12. It is next contended that the unstamped objection statement dated 27th July 1911 put in by the 2nd defendant might be treated as an application (under Order IX Rule 13) to set aside the expert order passed in August 1909 in the respondent’s favour and that an opportunity should be given to the appellant to prove as such applicant that he was not duly served with notice of the execution petition before that order of August 1902 was passed and that he had no knowledge of the passing of that order till within one month of his filing this statement in July 1911. No doubt in the case in Mochai Mandal v. Mesuruddin Mollah (1910) 13 C.L.J. 26 an objection by the judgment-debtor that no notice had been really served upon him and that he had no knowledge of an order passed against him allowing execution of the decree was treated as of the same effect as an application to set aside the exparte order allowing execution and on its being not denied by the decree-holder that the judgment-debtor had not been duly served and did not have knowledge of the previous order allowing execution till 8 days before the judgment-debtor preferred his objections that order was treated as not binding upon him.
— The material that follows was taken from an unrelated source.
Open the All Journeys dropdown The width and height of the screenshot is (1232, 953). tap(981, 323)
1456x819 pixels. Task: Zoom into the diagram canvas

But we think in the present case the objection statement of July 1911 cannot be treated as an objection to set aside the exparte order of August 1909 (a) as it is not stamped as an application (6) as there is no prayer in that statement to set aside the order of August 1909 and (c) as it does not appear from it when the 2nd defendant had notice of the order of 2nd December 1909 that is whether he had notice only within one month of the filing of the Memorandum of objections, and whether, if the objection statement be treated as an application to set aside the order of August 1909 such an application is not barred by limitation. If 2nd defendant had knowledge as seems probable from the other proceedings in the case of the order of August 1909 more than, a month before the, filing of the statement of objections in July 1911 he was barred from applying to set aside the exparte order of 1909.
13. In the result we dismiss the appeal with costs.